### SÉRIE DE TÂCHES
- 1) D'après l'extrait sur la continuité des services, pourquoi le juge a-t-il conclu que le recours aux heures supplémentaires était exceptionnel ? Répondez en une à trois phrases.
- 2) Mettez à jour le passage de l'extrait sur la continuité des services qui va de « Il est important » à « son horaire habituel. », en y remplaçant « infirmière » par « inhalothérapeute ».
- 3) Poursuivez la rédaction de l'extrait sur la continuité des services après sa dernière phrase.
===== TEXTE SÉLECTIONNÉ
Il est important de souligner que les établissements de santé ont l’obligation d’assurer la continuité des services. Dans une autre affaire (Centre de santé et de services sociaux de la Côte-de-Gaspé c. Gauvin), la Cour supérieure a infirmé une sentence arbitrale qui avait conclu que l’employeur abusait de ses droits de direction en exigeant qu’une infirmière effectue 16 heures consécutives de travail suivies d’une période de repos de seulement 8 heures avant de reprendre son service selon son horaire habituel.

Le juge Jean-Roch Landry a conclu que le recours aux heures supplémentaires dans les circonstances contestées par le grief était exceptionnel puisque l’employeur appliquait une procédure en cinq étapes prévoyant divers moyens d’assurer la continuité des services. Il a qualifié de «déraisonnable» la sentence arbitrale ayant conclu que l’employeur avait commis un abus de droit à l’égard de la plaignante.
==========
===== ENREGISTREMENTS DE DONNÉES
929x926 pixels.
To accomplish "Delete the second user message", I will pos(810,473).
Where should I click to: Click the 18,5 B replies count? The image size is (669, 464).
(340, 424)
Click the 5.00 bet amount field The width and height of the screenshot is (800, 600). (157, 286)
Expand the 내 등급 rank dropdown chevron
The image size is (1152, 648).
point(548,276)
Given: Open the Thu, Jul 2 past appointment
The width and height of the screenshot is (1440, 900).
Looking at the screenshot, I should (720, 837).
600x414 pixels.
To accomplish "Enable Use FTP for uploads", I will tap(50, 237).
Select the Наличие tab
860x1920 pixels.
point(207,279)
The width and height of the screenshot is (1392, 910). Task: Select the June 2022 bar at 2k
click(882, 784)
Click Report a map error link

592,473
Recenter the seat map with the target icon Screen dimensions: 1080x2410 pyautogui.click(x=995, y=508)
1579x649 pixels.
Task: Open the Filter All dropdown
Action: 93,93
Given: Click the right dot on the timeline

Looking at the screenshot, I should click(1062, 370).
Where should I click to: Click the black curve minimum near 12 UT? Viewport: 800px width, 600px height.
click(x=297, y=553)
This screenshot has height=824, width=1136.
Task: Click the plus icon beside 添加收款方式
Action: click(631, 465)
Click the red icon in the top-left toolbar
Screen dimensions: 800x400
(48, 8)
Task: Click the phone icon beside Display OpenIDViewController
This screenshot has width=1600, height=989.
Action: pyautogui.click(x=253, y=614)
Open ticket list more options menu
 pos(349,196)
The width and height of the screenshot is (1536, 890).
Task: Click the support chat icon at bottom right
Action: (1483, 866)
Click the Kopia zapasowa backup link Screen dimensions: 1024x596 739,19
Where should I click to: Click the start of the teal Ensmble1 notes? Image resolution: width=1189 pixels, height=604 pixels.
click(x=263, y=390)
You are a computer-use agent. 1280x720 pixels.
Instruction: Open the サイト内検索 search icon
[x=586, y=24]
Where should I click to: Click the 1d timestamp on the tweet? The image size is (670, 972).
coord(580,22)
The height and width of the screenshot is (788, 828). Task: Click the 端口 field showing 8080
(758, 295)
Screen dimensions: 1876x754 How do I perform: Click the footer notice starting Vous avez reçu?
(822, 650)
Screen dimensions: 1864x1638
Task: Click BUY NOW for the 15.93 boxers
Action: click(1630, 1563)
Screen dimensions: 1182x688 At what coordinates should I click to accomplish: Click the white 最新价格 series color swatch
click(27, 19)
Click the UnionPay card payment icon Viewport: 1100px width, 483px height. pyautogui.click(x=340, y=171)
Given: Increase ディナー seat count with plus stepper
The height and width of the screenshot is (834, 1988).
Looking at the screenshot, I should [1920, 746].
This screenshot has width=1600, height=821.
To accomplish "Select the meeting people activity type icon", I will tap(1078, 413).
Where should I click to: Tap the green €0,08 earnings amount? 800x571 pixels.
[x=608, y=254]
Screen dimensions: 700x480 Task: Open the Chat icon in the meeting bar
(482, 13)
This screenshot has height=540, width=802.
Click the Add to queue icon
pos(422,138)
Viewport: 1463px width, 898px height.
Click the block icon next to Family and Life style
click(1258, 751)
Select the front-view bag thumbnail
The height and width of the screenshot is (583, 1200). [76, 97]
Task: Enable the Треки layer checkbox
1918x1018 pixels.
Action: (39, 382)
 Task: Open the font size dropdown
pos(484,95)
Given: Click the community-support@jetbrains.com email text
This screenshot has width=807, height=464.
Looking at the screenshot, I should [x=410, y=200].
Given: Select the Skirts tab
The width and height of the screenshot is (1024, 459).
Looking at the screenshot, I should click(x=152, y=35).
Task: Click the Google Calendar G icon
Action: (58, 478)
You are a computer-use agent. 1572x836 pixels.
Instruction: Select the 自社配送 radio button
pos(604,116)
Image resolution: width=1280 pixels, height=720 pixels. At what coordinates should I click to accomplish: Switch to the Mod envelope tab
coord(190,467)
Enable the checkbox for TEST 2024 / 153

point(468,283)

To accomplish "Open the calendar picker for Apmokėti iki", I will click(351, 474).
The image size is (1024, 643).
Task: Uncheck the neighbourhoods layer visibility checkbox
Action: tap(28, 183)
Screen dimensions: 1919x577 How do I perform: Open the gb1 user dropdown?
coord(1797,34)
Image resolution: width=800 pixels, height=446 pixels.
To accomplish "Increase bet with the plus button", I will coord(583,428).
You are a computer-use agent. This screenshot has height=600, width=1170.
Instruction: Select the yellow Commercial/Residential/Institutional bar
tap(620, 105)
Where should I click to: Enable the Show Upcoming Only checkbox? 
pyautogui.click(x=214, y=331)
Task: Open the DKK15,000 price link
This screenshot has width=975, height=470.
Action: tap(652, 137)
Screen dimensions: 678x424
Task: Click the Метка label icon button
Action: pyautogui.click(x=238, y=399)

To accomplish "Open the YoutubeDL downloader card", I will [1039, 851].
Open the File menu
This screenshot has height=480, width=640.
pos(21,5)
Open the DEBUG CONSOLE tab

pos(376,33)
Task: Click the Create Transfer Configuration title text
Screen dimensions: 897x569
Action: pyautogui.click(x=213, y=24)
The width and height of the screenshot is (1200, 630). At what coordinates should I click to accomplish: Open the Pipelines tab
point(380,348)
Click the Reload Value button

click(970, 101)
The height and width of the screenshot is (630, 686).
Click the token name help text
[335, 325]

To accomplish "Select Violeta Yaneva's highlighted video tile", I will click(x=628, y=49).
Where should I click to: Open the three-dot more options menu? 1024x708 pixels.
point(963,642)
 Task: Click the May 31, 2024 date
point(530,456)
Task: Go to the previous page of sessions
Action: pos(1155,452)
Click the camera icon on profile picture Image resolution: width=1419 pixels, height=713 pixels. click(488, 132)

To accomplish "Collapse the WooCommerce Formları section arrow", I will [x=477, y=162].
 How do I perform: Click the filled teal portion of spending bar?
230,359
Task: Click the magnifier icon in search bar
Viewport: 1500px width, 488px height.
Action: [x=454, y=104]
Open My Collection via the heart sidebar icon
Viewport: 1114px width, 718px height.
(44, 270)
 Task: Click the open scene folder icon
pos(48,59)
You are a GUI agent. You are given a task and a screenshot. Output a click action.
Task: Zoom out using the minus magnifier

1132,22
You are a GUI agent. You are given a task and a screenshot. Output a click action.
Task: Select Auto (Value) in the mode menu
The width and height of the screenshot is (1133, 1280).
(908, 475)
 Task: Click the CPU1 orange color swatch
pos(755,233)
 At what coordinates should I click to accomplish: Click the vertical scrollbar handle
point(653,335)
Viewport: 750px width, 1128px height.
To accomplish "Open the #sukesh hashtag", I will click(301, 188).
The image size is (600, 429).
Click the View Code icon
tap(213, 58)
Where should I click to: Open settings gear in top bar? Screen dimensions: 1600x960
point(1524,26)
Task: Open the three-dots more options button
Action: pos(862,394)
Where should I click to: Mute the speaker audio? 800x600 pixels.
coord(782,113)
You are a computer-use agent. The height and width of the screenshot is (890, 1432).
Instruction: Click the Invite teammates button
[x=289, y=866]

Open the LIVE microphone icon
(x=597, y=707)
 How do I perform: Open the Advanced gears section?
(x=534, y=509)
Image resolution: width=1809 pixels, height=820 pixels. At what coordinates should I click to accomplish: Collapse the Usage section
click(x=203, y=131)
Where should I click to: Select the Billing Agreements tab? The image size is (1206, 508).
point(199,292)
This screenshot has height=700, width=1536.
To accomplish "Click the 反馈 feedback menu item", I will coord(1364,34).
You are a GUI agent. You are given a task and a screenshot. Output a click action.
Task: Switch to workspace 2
==========
### RÉPONSES AUX TÂCHES
- 1) Le juge Jean-Roch Landry a conclu que le recours aux heures supplémentaires était exceptionnel parce que l'employeur appliquait une procédure en cinq étapes. Cette procédure prévoyait divers moyens d'assurer la continuité des services.

- 2)
Il est important de souligner que les établissements de santé ont l’obligation d’assurer la continuité des services. Dans une autre affaire (Centre de santé et de services sociaux de la Côte-de-Gaspé c. Gauvin), la Cour supérieure a infirmé une sentence arbitrale qui avait conclu que l’employeur abusait de ses droits de direction en exigeant qu’une inhalothérapeute effectue 16 heures consécutives de travail suivies d’une période de repos de seulement 8 heures avant de reprendre son service selon son horaire habituel.

- 3)
Le juge précise qu’une infirmière ne peut invoquer les articles 54 du Code des professions et 16 du Code de déontologie des infirmières et infirmiers pour exiger une période de repos d’une durée égale à celle travaillée lors du précédent quart de travail ni pour refuser d’effectuer un quart supplémentaire si l’employeur ne peut garantir cet intermède de repos. Le juge estime que ces dispositions ne font qu’énoncer le devoir d’un professionnel de s’abstenir d’exercer sa profession ou d’accomplir certains gestes lorsque son état de santé y fait obstacle. Le juge conclut que l’interprétation faite par l’arbitre de ces deux dispositions est déraisonnable. À noter que le jugement ne traite pas de l’article 43 du code de déontologie, qui prévoit ceci : «À moins d’avoir une raison grave, l’infirmière ou l’infirmier qui fournit des soins et traitements à un client ne peut l’abandonner.»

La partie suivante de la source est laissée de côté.